The report reflects clear changes in living conditions, especially lighting, education, goods ownership, and the use of technology. At the union level, the rise of solar technology and an expansion of the public grid have changed the way that households light their homes and allow households to use a greater array of home appliances. The public electrical grid increased from supplying 34 percent of households in 2015 to covering 42 percent in 2017. In rural Myanmar, middle school enrollment rates increased from 47 to 68 percent between 2010 and 2017. A rise in the ownership and use of cell phones has increased connectivity, with 82 percent of households reported owning at least one mobile phone, most likely a smartphone.
“The government departments and agencies should analyze the data from this report systematically and use in formulating and implementing policy for the development of the country and for enhancing wellbeing of people. The data from this report can help identify strengths and weaknesses of our interventions as well as areas for improvement, so more efforts can be put into those areas and the ministries can review their allocations of budgets and resources. Implementation research is very important as it can reflect the real situations and provide data for addressing weaknesses and making improvements. I would like to call for contributing to betterment of the country and the people by using the data produced by different surveys including this one in development of frameworks, road maps and plans,” said H.E. Dr. Myint Htwe, Union Minister of the Ministry of Health and Sports, during his opening remarks at the launch event on behalf of U Soe Win, Union Minister of Planning and Finance.
Dr. Win Myat Aye, Union Minister of the Ministry of Social Welfare, Relief and Resettlement, stated in his speech, “This report can contribute to enhancing transparency and can help to know what people have and what they lack. Also, it can help the government know what they should strive for and the people what they should demand from the government.”

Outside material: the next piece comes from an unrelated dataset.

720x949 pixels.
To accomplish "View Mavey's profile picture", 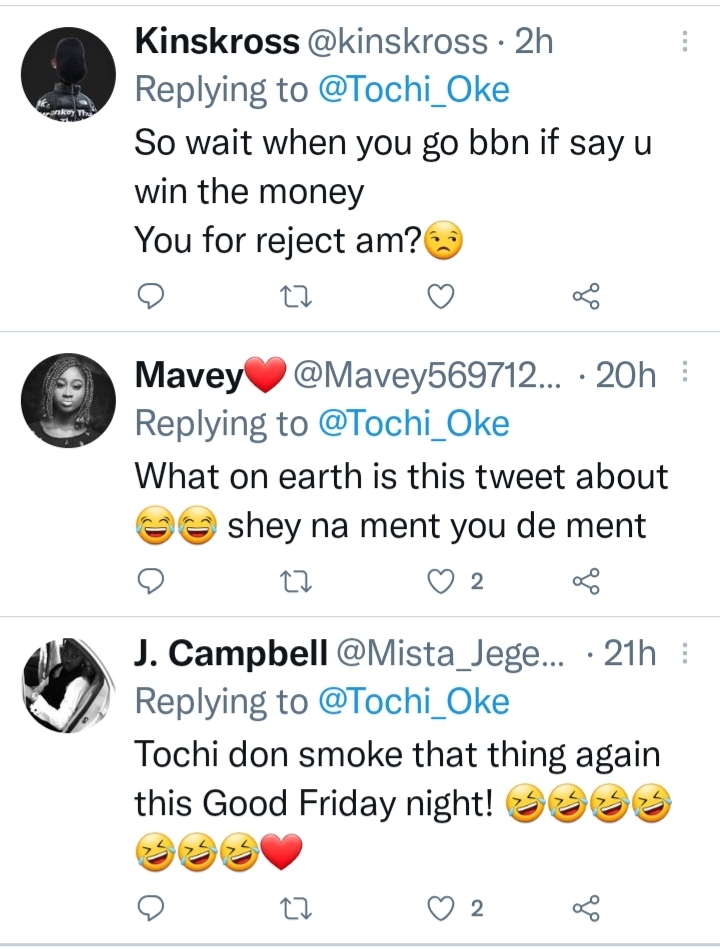I will click(69, 400).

The report also shows that progress in education, water and sanitation and housing continues to lag in some parts of the country and for some indicators. For example, one in ten children of primary school age in Shan, Mon and Rakhine states are not in school. In the area of water and sanitation, the use of surface water for drinking remains high in Ayeyarwady and Rakhine.
“This report updates our understanding of shared prosperity in Myanmar, showing where progress has been made and highlighting areas that have seen less progress. For example, we see that many households have switched from candles to grid and solar energy for lighting, but that grid access remains predominantly concentrated in urban areas. Focused attention will be needed to ensure that all households and people are able to benefit from development,” said Gevorg Sargsyan, World Bank Head of Office for Myanmar. “The report’s launch during the finalization of the Myanmar Sustainable Development Plan makes it even more relevant, and it can inform actions for the future.”

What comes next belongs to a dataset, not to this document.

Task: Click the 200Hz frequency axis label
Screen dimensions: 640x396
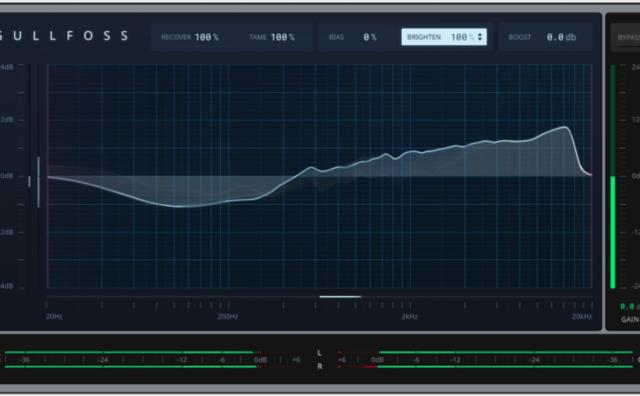Action: [x=228, y=316]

“UNDP is very pleased to have supported the Government of Myanmar in this effort. The survey shows how reliable data can inform evidence-based policy making and provide insights into the real living conditions of people across the country.” said Peter Batchelor, Country Director of UNDP Myanmar. “It can highlight those parts of the country that are the most vulnerable, where people are being left behind and where extra efforts are needed to promote more inclusive development."
The Myanmar Living Conditions Survey is a comprehensive assessment of the well-being of the people of Myanmar. It provides reliable, accurate, and up-to-date data that can be used to inform policies for the future development of the country and to monitor the Sustainable Development Goals within the context of the 2030 Agenda.
The report is the first in a series that will analyze the Myanmar Living Conditions Survey. Further reports will be released later in 2018.